The color of IPA at the Public House of Yakima.

The next day we drove to Walla Walla (to visit Grandma), and Pullman where my Aunt and Uncle live.  I hear they are engineering new varieties of barley at Washington State University in Pullman, specifically for malting.  We stayed the night there, and then drove to McCall, Idaho on a scenic road along the Salmon River.  The drive was very beautiful through the natural river canyon.  We skied at Brundage Mountain and had some Salmon River Brewing beer for après ski.  We also made a trip to McCall Brewing, but neglected to visit Broken Horn.  The Salmon River IPA was spot on, and I loved the hip brewery vibe at McCall Brewing.  Maria and I enjoyed McCall and were sad to see this leg of the trip end.  Excited to see what was next, we headed east to see what was happening in Boise.

Skiing at Brundage Mountain near McCall, ID.

Aprés ski at Brundage Mountain.

I never knew Boise was such a hipsters’ hangout, but I have never really given it a chance — always flying in, and driving straight to Sun Valley Ski Resort from the airport.  I was dead wrong thinking it was just an industrial hub — Boise is teeming with fun!  Upon arriving we drove the 18 mile, 45 minute drive up to Bogus Basin.  This ski area is pretty big, with 1,800 vertical feet and 2,200 skiable acres, featuring three high speed quad chair lifts and a very low ticket price ($39.99 when purchased in advance).  We were already sunburned from skiing at Brundage, but Bogus nailed me right in the nose.  There is a special little brew pub right at the base of the Bogus Basin Road called Highlands Hollow Brewhouse where people traditionally drink beer after skiing.  We sampled a couple brews there (only $3/pint) and then ditched the car at the hotel.  Highlands had a great skier vibe, and a festive rubber chicken dangling above the bartender.  

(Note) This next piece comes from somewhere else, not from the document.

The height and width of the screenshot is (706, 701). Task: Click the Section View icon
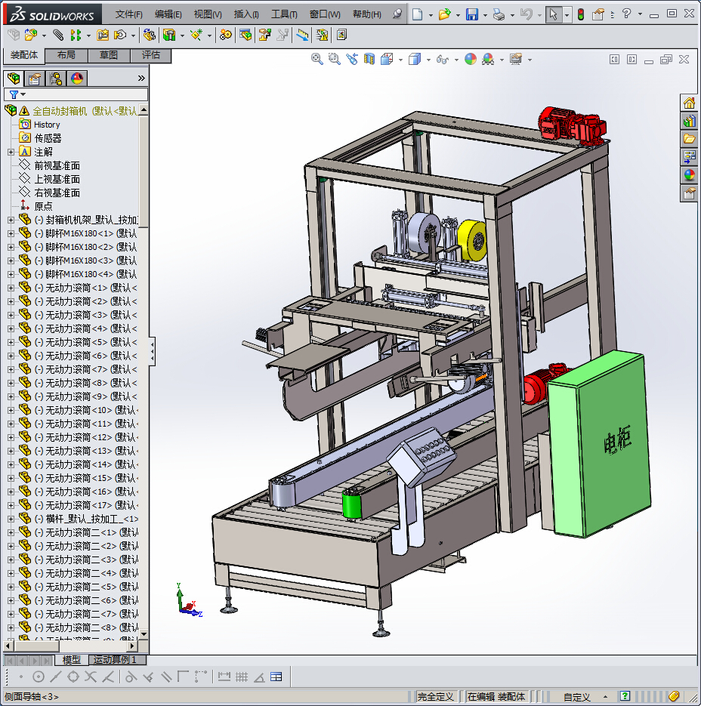[x=369, y=60]
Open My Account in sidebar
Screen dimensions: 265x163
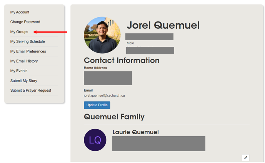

Decor at Highlands Hollow Brewhouse.

We walked from our hotel down a lovely paved path along the river to downtown where our first stop was Woodland Empire Brewing.  I sampled all the IPAs at the brewery, and the So Juicy was my favorite.  We also visited Barbarian Brewing, which specializes in odd and barrel aged beers.  I tried the IPAs, and a few extremely strong malt beverages.  All were very good.  We finished up the evening at Payette Brewing where I could only try one IPA, as I was pretty much done from sun, skiing and probably too much beer at that point.  We awoke the next morning to search out delicious beers to take to Utah with us, which we found at the Boise Co-op.  A great variety and really cool silver-can offerings were to be found.  We also went to Whole Foods and grabbed a sandwich, some sushi and a nice salad.  The drive to Ogden from Boise isn’t that long, but going the speed limit at 80mph on a windy day was stressful, and I was white-knuckled as we pulled into my sister’s driveway!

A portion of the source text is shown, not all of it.